The dynamic cluster BY clause optimization is triggered when member tables all have an applicable SORTEDBY ordering for the BY clause that is asserted. When the SORTEDBY ordering is strong (validated), SPD Server does not perform checks to verify the order of BY variables that are returned from the member table. When the SORTEDBY ordering is weak (such as from a SORTEDBY assertion that was a data set option), additional checking is performed to verify the order of BY variables that are returned from the member table. If an invalid BY variable order is detected, SPD Server terminates the BY clause and displays the following error message:

ERROR: Clustered BY member violates weaksort order during merge.

Dynamic Cluster BY Clause Optimization Example

Consider a database of medical patient insurance claims, with quarterly claims data sets that are named ClaimsQ1, ClaimsQ2, ClaimsQ3, and ClaimsQ4. Each quarterly claims table is sorted by columns that are named PatID (for patient ID) and ClaimID (for claim ID). The member tables are combined into a dynamic cluster table that is named ClaimsAll. The following example shows the code for this example:

DATA SPDS.ClaimsQ1;
...
run;

DATA SPDS.ClaimsQ2;
...
run;

PROC SORT DATA=SPDS.ClaimsQ1;
 BY PatID ClaimID;
run;

PROC SORT DATA=SPDS.ClaimsQ2;
 BY PatID ClaimID;
run;

PROC SPDO LIB=SPDS;
create cluster ClaimsAll;
quit;

Consider the DATA step MERGE statement to be submitted to the ClaimsAll dynamic cluster table:

DATA SPDS.ToAdd SPDS.ToUpdate;
MERGE SPDS.NewOnes(IN=NEW1)
      SPDS.ClaimsAll(IN=OLD1);
BY PatID ClaimID;

SELECT;
WHEN(NEW1 and OLD1)
 DO;
 OUTPUT SPDS.ToUpdate;
 end;
WHEN(NEW1 and not OLD1)
 DO;
 OUTPUT SPDS.ToAdd;
 end;
run;

If ClaimsAll was not a dynamic cluster table, the DATA step MERGE statement would create an implicit sort from the BY clause on the respective SPD Server data sets. However, ClaimsAll is a dynamic cluster table with member tables that are presorted. As a result, the dynamic cluster BY clause optimization uses BY clause processing to merge the sorted member tables instantaneously without using any SPD Server workspace or does not experience any delays. The example merges the transaction data named NewOnes into new rows that are appended to the data for the next quarter.

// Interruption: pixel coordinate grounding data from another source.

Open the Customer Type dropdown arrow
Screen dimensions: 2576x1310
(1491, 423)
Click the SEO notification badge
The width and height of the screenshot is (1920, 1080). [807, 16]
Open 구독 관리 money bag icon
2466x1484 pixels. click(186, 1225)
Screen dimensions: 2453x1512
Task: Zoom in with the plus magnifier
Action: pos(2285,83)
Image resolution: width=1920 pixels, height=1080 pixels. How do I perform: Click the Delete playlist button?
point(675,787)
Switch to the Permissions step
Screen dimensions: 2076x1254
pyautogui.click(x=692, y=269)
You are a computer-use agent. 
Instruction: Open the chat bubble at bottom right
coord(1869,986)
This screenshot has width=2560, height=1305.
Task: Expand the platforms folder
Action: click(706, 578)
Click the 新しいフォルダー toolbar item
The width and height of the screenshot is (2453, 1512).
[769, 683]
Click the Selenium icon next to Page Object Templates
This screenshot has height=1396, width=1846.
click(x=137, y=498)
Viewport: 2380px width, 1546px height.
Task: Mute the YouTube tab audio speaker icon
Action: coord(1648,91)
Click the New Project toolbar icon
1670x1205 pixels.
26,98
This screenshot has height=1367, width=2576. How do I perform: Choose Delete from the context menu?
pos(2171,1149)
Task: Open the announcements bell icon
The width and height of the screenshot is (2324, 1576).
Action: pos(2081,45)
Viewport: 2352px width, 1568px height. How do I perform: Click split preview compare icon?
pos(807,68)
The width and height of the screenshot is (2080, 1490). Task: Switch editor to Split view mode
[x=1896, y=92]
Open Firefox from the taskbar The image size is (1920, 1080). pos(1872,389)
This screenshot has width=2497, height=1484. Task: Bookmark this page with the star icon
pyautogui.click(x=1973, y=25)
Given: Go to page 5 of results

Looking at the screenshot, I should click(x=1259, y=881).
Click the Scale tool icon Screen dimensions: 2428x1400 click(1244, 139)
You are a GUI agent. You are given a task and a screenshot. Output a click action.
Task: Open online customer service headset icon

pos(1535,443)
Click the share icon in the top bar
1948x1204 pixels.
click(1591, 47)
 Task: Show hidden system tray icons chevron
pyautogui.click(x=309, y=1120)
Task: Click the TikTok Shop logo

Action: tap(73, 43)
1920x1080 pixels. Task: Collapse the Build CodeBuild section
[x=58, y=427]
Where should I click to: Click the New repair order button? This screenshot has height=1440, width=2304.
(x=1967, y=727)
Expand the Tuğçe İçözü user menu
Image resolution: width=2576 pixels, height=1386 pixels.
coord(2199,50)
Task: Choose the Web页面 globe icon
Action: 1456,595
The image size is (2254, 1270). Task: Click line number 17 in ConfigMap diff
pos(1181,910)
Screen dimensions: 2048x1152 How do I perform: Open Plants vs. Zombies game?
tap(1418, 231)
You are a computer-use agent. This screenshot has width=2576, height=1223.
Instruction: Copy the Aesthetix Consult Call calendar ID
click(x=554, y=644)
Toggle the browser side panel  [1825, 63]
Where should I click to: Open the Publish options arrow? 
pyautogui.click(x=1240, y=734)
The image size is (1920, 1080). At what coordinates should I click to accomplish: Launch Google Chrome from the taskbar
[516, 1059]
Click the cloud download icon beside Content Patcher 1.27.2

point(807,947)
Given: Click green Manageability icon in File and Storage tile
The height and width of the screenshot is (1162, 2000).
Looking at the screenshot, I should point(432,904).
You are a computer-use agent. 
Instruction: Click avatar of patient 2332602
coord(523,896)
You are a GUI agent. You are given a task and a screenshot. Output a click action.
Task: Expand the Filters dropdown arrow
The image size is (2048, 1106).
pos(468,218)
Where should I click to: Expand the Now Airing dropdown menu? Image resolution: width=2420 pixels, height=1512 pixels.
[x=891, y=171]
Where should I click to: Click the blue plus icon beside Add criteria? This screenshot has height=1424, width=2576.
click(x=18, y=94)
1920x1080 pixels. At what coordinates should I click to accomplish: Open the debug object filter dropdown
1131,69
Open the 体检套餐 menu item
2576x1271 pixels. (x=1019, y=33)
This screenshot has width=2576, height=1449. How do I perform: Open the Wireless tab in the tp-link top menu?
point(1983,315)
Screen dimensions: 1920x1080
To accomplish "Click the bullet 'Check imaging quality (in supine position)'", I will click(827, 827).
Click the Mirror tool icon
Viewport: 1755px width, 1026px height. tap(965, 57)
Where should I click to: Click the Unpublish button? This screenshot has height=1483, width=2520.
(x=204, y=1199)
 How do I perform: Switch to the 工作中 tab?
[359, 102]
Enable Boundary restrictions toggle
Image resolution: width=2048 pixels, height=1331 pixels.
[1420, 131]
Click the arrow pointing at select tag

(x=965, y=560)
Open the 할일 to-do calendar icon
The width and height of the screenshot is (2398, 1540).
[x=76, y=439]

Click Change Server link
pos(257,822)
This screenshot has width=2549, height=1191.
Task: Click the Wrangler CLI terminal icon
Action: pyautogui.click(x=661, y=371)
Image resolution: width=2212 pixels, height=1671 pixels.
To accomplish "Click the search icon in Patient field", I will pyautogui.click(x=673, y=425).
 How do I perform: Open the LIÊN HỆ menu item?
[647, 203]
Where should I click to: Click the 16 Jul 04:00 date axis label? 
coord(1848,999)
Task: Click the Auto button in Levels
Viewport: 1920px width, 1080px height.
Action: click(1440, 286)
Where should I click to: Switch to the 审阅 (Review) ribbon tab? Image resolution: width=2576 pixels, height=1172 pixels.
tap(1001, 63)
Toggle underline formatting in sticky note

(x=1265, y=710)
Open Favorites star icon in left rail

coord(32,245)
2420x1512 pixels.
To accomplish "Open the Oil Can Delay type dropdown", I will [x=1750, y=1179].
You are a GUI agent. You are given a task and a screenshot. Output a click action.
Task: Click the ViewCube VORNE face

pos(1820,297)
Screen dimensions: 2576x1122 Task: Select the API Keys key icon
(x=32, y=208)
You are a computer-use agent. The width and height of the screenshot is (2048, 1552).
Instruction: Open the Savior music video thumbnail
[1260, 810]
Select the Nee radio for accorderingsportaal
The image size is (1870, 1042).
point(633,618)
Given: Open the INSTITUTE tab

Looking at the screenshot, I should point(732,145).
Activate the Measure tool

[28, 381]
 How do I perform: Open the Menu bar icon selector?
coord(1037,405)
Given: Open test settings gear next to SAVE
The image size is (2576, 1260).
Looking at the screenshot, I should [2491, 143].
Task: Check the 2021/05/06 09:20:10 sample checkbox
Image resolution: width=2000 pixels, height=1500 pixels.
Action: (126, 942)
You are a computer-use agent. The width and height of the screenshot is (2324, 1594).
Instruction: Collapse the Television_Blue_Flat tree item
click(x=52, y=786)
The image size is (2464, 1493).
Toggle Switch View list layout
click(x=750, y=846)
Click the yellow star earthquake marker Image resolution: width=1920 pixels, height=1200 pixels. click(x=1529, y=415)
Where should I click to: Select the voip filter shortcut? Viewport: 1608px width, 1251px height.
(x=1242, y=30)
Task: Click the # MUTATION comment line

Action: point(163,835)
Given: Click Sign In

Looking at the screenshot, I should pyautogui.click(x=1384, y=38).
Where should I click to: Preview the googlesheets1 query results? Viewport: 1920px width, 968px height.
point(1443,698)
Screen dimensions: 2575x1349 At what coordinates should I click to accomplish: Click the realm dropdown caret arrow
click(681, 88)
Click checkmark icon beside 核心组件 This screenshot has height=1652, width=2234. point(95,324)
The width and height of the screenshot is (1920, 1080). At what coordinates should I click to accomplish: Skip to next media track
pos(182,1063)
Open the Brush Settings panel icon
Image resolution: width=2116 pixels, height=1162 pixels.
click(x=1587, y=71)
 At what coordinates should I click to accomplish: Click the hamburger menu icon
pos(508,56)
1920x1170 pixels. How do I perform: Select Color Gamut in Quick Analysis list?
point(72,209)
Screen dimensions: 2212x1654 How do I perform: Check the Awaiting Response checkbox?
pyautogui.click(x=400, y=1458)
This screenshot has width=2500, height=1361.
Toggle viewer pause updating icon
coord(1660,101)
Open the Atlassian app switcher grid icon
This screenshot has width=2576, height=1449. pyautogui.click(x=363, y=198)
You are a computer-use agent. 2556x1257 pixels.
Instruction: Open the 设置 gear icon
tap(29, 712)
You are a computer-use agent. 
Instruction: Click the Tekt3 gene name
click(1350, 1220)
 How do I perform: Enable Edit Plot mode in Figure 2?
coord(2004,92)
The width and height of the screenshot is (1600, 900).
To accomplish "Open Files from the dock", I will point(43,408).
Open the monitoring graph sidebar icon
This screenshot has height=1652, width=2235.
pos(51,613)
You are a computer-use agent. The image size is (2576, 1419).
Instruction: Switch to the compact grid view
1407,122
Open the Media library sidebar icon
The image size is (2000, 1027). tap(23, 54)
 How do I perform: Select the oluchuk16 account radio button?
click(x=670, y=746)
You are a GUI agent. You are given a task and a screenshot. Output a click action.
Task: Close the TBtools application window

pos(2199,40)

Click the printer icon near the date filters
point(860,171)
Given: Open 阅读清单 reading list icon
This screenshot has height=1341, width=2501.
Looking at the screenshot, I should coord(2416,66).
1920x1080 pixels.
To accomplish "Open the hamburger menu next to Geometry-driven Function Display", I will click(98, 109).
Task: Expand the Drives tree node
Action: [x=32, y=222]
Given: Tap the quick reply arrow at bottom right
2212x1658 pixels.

Consider that the member data sets ClaimsQ1 and ClaimsQ2 are indexed on the column Claim_Date:

DATA SPDS.RepClaims;
 SET SPDS.ClaimsAll;
 WHERE Claim_Date BETWEEN '01JAN2007' and '31MAR2007';
 BY PatID ClaimID;
run;

The WHERE clause determines whether each member table is true or false for each quarter. The WHERE clause is trivially true for the data set ClaimsQ1 because the WHERE clause is true for all dates in the first quarter. The WHERE clause is trivially false for the data set ClaimsQ2 because the WHERE clause is false for all dates in the second quarter. BY clause optimization determines that the member table ClaimsQ1 will be processed because the WHERE clause is true for all of the rows of the ClaimsQ1 table. BY clause optimization skips the data set ClaimsQ2 because the WHERE clause is false for all of the rows of the ClaimsQ2 table.

Suppose that the Claim_Date range is changed in the WHERE clause:

DATA SPDS.RepClaims;
 SET SPDS.ClaimsAll;
 WHERE Claim_Date BETWEEN '05JAN2007' and '28JUN2007';
 BY PatID ClaimID;
run;

When the new WHERE clause is evaluated, it is not trivially true for member tables ClaimsQ1 or ClaimsQ2. The WHERE clause is not trivially false for member tables ClaimsQ1 or ClaimsQ2, either. The WHERE clause calls dates that exist in portions of the member table ClaimsQ1, and it calls dates that exist in portions of the member table ClaimsQ2. The dates in the WHERE clause do not match all of the dates that exist in the member table ClaimsQ1, and they do not match all of the dates that exist in the member table ClaimsQ2. The dates in the WHERE clause are not totally exclusive of the dates that exist in the member tables ClaimsQ1 or ClaimsQ2. As a result, BY clause optimization is not used when SPD Server runs the code.